◆ TASK OBJECTIVE ◆
Anywhere the string "Browse" shows up in the listing below, copy the line it is in.

########################################

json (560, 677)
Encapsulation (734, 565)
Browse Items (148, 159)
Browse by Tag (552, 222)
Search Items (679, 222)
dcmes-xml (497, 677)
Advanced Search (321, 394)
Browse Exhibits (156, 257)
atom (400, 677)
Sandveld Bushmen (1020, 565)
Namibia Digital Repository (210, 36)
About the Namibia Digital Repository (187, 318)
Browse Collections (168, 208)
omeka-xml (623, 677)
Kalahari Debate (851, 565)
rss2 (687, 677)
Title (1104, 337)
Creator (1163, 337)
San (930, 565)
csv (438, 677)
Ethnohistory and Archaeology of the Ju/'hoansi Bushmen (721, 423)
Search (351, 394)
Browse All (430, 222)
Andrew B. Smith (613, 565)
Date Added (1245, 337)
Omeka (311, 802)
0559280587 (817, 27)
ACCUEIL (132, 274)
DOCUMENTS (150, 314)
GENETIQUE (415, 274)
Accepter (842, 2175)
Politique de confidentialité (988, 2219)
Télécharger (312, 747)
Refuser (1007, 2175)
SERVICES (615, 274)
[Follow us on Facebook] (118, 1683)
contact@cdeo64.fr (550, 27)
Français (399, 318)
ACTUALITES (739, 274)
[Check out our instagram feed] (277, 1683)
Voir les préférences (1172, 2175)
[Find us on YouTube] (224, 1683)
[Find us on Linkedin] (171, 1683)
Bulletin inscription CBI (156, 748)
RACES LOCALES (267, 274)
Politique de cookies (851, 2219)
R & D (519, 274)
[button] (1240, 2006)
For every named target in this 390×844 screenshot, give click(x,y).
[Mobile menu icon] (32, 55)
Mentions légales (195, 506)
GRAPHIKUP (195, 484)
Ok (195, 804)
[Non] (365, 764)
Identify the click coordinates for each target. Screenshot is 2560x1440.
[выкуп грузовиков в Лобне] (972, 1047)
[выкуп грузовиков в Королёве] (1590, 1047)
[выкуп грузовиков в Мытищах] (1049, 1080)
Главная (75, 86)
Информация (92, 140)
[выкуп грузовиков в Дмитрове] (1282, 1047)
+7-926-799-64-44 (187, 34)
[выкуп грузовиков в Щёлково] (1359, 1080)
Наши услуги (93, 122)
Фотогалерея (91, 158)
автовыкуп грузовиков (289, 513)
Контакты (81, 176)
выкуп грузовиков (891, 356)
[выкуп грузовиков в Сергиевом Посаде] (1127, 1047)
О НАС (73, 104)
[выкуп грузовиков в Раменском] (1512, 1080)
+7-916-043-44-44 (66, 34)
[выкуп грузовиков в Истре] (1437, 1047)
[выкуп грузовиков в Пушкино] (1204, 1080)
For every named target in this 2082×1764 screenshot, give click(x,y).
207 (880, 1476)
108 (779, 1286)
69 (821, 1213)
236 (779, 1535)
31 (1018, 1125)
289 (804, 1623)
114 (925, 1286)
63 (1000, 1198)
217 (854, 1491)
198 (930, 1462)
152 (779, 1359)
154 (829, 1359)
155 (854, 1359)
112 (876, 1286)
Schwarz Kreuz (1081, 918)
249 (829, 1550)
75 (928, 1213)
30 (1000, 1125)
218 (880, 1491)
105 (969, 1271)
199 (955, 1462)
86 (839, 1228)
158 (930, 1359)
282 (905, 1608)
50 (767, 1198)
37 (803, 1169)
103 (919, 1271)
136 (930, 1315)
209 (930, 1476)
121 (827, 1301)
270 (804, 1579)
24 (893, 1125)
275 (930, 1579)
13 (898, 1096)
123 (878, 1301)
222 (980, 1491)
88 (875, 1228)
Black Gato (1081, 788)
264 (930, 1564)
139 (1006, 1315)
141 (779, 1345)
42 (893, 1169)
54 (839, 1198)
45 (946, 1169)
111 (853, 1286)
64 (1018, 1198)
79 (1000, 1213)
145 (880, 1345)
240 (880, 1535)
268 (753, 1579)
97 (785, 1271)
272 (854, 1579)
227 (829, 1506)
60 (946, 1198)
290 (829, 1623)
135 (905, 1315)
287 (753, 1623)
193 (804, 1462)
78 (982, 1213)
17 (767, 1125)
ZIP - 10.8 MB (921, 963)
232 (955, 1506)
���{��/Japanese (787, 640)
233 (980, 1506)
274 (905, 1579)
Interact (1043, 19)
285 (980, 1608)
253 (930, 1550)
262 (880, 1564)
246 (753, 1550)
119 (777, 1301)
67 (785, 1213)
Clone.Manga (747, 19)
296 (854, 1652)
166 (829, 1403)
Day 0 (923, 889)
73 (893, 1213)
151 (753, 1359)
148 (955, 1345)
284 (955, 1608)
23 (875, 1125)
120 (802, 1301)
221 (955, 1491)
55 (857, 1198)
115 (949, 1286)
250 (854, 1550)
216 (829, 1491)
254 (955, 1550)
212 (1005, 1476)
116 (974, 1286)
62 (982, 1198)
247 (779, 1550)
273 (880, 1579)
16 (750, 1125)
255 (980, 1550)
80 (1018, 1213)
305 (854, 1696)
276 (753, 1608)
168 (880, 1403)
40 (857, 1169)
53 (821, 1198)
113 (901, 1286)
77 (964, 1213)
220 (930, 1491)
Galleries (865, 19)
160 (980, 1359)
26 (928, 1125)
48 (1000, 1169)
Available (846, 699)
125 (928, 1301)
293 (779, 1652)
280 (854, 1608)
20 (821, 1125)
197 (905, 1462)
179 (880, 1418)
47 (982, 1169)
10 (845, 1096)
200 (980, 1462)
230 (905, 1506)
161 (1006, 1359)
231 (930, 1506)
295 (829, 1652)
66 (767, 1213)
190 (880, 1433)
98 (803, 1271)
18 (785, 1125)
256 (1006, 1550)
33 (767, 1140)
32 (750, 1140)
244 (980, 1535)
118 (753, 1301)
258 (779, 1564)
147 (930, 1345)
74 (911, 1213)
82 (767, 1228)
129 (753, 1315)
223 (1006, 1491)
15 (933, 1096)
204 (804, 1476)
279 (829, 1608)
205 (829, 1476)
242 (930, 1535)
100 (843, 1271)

########################################

◆ RESULT FOR THIS TASK ◆
Browse Items (148, 159)
Browse by Tag (552, 222)
Browse Exhibits (156, 257)
Browse Collections (168, 208)
Browse All (430, 222)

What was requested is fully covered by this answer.